>> start DOCUMENT SEGMENT

It seems that everyone likes eating peas, but the planting and picking part can be a challenge. At my farm, we have decided that they are an important piece of our crop mix, and have found ways to ease their burden and have them week after week for our markets without too much stress.
Lots of the problems around picking can be solved by trellising. We trellis all our peas, even when they only top out at two feet. The initial expense of the fence and the posts can be modest, and the labor to put up the trellis is quick. We have been using the same fences for close to twelve years now, and they are still in good shape. We build our trellises to two different heights, a 2 foot and a 4 foot, using 2” chicken fence.
We use a 4 foot piece of 1/2” rebar for our posts on the shorter varieties. I can get 5 posts from a 20’ length of rebar, so each one ends up costing only a few dollars. Two round post electric fence insulators securely hold the fence. I space them about every twelve feet. I have been using 6 foot studded T Posts for the four foot varieties. While they cost more than a wooden post, they don’t rot, they are much sturdier, easier to drive into the ground, and are quick to hang the fence on. They are usually on sale in the spring. I use 3 clip-on electric fence insulators per post, and space them every 8 to 10 feet in the row, since the weight of the pea vines can get heavy.
So, in summary, here is a break-down of the cost:
For a 100’ row of 2 foot trellising:
Assuming you would be getting 15 lbs of peas each picking, three pickings would give you 45 lbs of peas. At $4.50 per lb, the value of the peas would be over $200.00. The cost of the fence is then absorbed in the first year.
For a 100’ row of 4 foot trellsing:
Given a harvest of 100 lbs over three to four pickings, at $4.50 per lb the value of the peas would be $450. Again the upfront costs are absorbed in the first season. Take care of the fence and use it for the next 15 years, and you can see the value of the initial expense.
As for varieties, I am really hooked on the Sugar Ann and Cascadia for snaps, and the Green Arrow for shells. The Sugar Ann is really quick, and will yield well over three to four pickings. The Cascadia is a later variety that tops out around 4 feet, so it’s easy to fence.

>> end DOCUMENT SEGMENT
>> start PROVIDED RECORDS

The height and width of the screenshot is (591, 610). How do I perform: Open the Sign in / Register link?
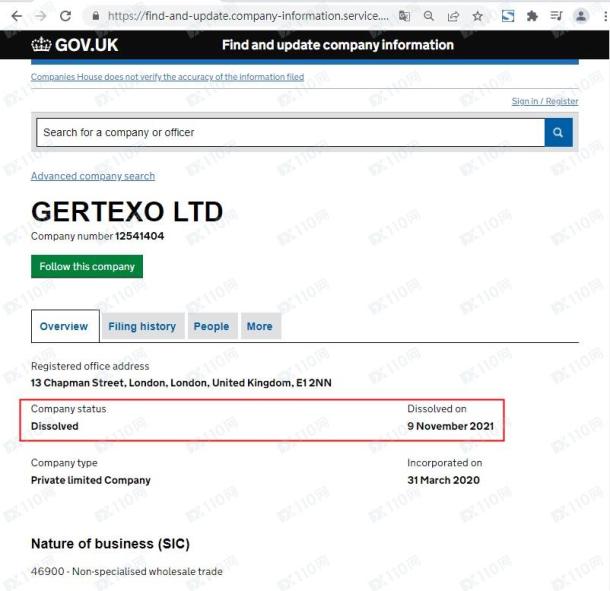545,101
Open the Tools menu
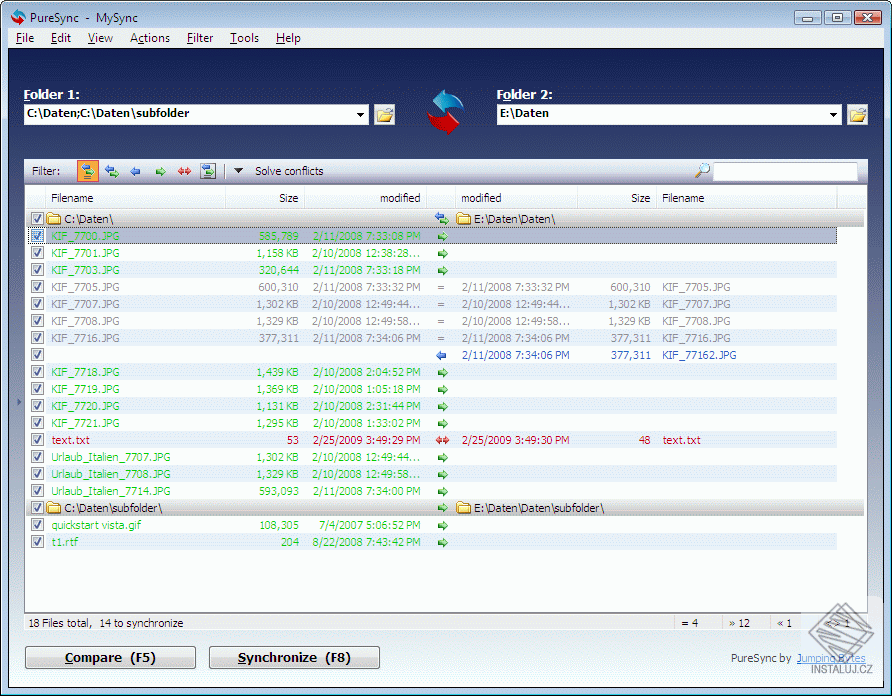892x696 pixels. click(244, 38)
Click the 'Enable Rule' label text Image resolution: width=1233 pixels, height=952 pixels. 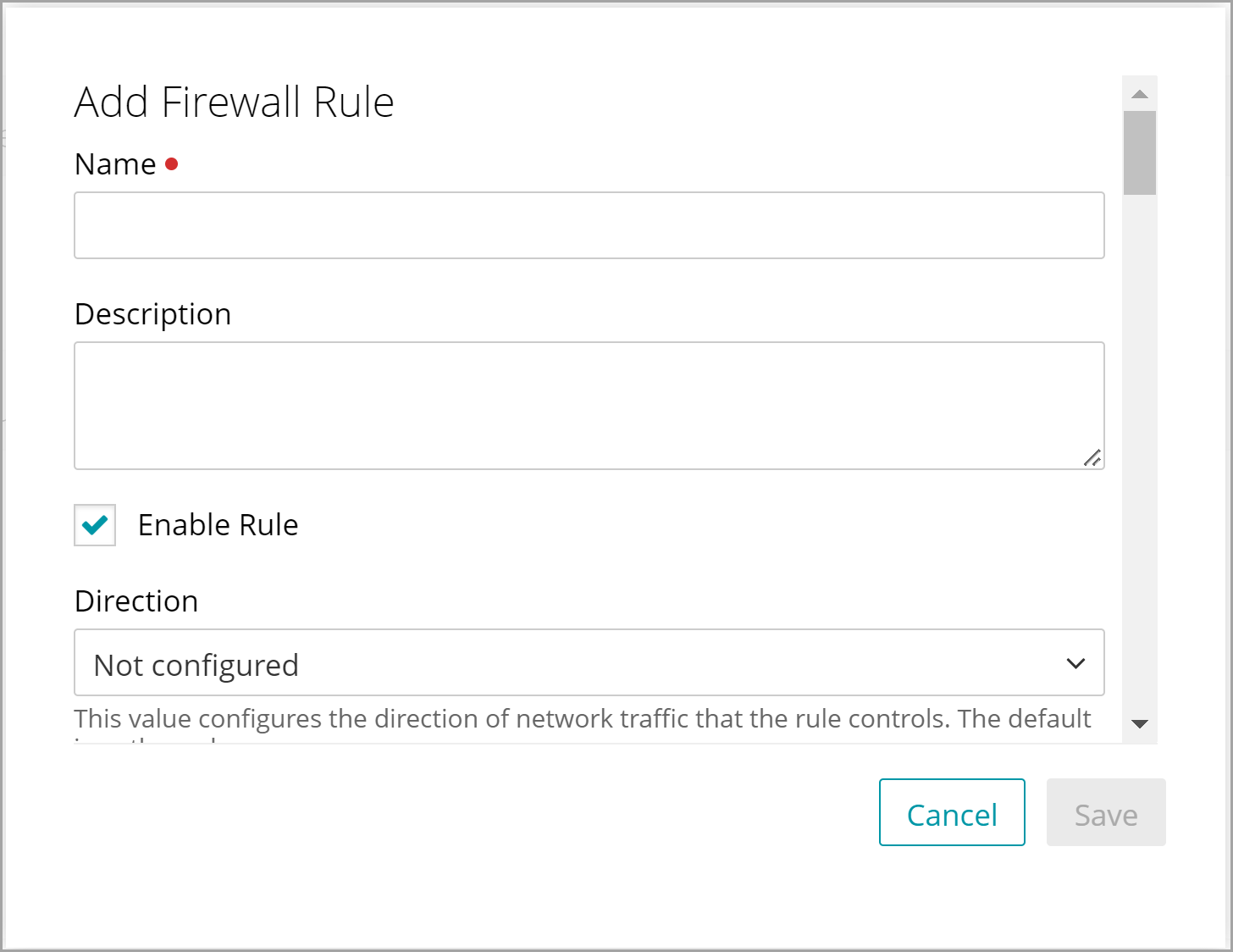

>> end PROVIDED RECORDS

— WHAT IS NEEDED —
Resume the text on trellising peas from the point where it stops. The entries are not needed for this.

— REPLY —
We focus on snap peas for our markets; we find that the demand for them is higher than shell peas. To do my best to have them every week, I plant numerous successions in the spring, as soon as I can get them in.
For the planting layout, we use a 4 foot bed width, and I can fit either two rows of the Sugar Ann or one row of the Cascadia per bed. I run a band of seeds down each side of where the fence will be set, giving me a double row. On the first day, I plant both Sugar Ann and Cascadia. Then, in a few weeks, I plant both varieties again. Then one week later I plant a last shot of the Sugar Ann. The plan is for the three plantings of Sugar Ann to lead in to the Cascadia. I am often picking the last round of the Sugar Ann when the Cascadia come on, but I don’t mind having some overlap. Once the peas are up, I weed them really well and install the fence when they are about two to three inches in height. Wait too long, and it’s really hard to get the fence between the two rows.
I am often picking peas into the waning days of August, depending on the season, and my markets are happy to have them. A little extra work in the spring can go a long way, and I also get a great breakfast snack whenever I walk by the patch.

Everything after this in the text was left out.